What Do Boxers Do At Training Camp?
Boxing has held the title of the world’s greatest sport for more than a hundred years. Ballers of all different kinds can try as hard as they like, but nothing beats the athleticism and spectacle you find in a boxing ring.
This spectacle takes a lot of preparation. Boxers will spend months training before a bout, getting themselves physically and psychologically ready to meet their opponents in the ring and fight. Many people wonder what boxers do at a training camp before a big fight, so let us find out.
The In-between Times
Truth is, most of the time spent at the training camp is about rest and relaxation. The calm before the storm. Cardio sessions mean recovery days, and sparring sessions are punctuated by bouts of boredom.
From a trainer’s perspective, fitness training is one of the keys that unlock the door to victory. The other is their fighter’s psychological state. Fights are won or lost inside a boxer’s head. Keeping their prize fighter relaxed, confident and ready for anything is as important as working them into a lean, mean, boxing machine.
Fighters will have a select group of friends with them at camp to help keep them entertained. Expect a little golf, a lot of Xbox and large group meals with all the fighter’s favourites.
Free time is the same no matter who you are or where you are, social media scrolling and watching videos online will take up a bit of time between the fitness and fighting sessions. For a better idea of what a lot of boxers do online read here for a list of websites they use to entertain themselves and kill a bit of downtime. Having fun is a big part of training camp, all work and no play make a dull boxer.
Cardio and Fitness
Boxers need to get their weight right for all kinds of reasons. Staying in your weight class, or moving between them, takes a lot of work and dedication. It is not just about how much you weigh, but where the weight is on your body and what it is made from.
Muscle is much denser than body fat. The muscles provide strength for attacks and shielding for defence and give a boxer more mass per pound than soft and spongy fatty tissue. Bringing down a boxer’s body fat percentage and replacing the lost weight with muscle helps win fights.

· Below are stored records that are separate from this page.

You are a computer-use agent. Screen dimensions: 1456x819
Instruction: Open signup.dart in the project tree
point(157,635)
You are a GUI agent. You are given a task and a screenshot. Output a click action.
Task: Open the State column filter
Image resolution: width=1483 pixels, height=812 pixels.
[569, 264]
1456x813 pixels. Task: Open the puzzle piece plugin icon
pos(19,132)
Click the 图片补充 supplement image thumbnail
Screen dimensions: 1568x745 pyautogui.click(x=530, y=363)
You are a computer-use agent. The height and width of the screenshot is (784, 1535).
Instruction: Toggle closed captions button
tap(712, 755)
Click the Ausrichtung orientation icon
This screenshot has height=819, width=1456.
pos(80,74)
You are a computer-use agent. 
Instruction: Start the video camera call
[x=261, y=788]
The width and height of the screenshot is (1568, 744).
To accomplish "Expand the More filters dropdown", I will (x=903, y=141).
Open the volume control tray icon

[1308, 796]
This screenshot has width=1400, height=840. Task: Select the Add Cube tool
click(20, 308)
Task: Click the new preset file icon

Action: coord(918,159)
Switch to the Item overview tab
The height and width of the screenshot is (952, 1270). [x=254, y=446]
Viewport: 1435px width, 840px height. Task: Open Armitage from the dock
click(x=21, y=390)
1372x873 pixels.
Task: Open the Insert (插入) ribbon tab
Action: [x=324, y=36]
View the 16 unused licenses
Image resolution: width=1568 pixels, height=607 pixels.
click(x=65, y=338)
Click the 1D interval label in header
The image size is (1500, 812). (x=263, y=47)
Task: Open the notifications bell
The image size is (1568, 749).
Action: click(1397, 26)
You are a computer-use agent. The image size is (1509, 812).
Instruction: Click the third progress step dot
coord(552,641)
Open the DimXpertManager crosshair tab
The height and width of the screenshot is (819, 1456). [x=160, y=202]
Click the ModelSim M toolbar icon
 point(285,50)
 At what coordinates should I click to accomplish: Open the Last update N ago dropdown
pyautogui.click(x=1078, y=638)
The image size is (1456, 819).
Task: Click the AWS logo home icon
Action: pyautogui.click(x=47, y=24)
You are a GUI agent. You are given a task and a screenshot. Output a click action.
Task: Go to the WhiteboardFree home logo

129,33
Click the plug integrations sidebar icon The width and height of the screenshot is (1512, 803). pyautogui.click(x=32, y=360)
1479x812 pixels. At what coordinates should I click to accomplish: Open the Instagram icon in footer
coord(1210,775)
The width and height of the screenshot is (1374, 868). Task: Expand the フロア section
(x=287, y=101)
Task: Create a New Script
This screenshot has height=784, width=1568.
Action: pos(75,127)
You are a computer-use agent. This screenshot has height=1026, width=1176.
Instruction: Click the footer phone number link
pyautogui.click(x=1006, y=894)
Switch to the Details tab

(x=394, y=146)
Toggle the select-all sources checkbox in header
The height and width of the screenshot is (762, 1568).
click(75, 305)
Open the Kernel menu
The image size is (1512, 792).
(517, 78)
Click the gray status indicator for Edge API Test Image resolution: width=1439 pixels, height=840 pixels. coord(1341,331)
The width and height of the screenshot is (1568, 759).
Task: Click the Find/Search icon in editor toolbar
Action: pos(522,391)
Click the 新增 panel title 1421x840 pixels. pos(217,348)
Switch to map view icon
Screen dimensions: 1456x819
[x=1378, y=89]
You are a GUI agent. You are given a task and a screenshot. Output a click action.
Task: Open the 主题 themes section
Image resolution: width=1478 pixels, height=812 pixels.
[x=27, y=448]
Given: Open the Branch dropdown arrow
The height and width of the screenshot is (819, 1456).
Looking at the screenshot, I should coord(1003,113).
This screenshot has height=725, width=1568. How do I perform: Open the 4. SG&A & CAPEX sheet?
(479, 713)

There are still opportunities for the bigger guys to win fights, but there has been a noticeable upswing in the level of athleticism it takes to be a modern boxer.
Training camps have had to respond. Now cardio sessions and fat-burning fitness routines fill up much more of the schedule.
There are many different characteristics that make a good boxer, and low-level body fat is one of them. Watch any big bout from the last decade and you will see incredibly lean and muscular fighters dominating every class of boxing.
Strength and Conditioning
The infamous montage scenes in the Rocky movies should give you a good idea of the amount of strength and conditioning work a boxer will go through in their training camp.
There is lots of weightlifting, rope skipping, pull-ups and chin-ups, and if you are Rocky Balboa in Rocky IV you will pull a sledge filled with rocks through the snowy tundra of Siberia. Most boxers choose warmer places to base their training camps though.
High-intensity cardio sessions will burn away their body fat and keep them lean. The strength and conditioning work they do will add muscle mass, as well as speed and power. Low fat, light on their feet, with the reaction speed needed to dodge dangerous blows balanced by the power to knock an opponent down, a boxer has everything they need to succeed.
It takes a team of people to put together the perfect strength and conditioning program for a fighter, and the athlete must trust their judgement. Reducing a boxer’s weight in the first week or two of camp and then building up their muscle must be carefully coordinated and balanced by nutrition.
Modern boxers have a dozen people behind them designing training routines and diets to get the fighter in the best possible condition. A lot of work goes into winning a belt and claiming a world title. The prize money will get split up between them after the fight, though the boxer will always get the lion’s share.
Practice makes perfect. There are lots of gains that come from intense fat-burning cardio and strength training, but nothing beats sparring. Lifting weights, working the bag, and all the other fitness training contributes a lot to a boxer’s pre-fight preparation, but sparring sessions get them ready for the ring.
The rules for each specific sparring fight can vary a little, often because of the relationship that a boxer has with their sparring partners. Some guys are not afraid to go a little hard and land some strong hits as part of the prep work. The boxer’s opponent is not going to hold back so why should they? Injuries from sparring matches, especially in fights between friends, are more common than trainers would like but fighters like to fight. There is not much you can do but get between them, and no one wants to get in the middle of two heavyweights going at it.
Boxers will often invite other boxers they know to help at their training camp. Sometimes it is for words of wisdom and encouragement, and sometimes it is for sparring. There have been some incredible matchups at training camps through the years that would be worth millions in a pay-per-view broadcast. Sadly, we will never get to see them.
There is a massive amount of preparation before a big fight. It takes a whole team to get a boxer in the best shape they can be, both in their body and in their mind. When all has been said and done it is up to the fighter to convert all that effort into a victory. Though the boxer is the one who gets the hand lifted high and declared a champion, a whole team of people and months of prep work win the match.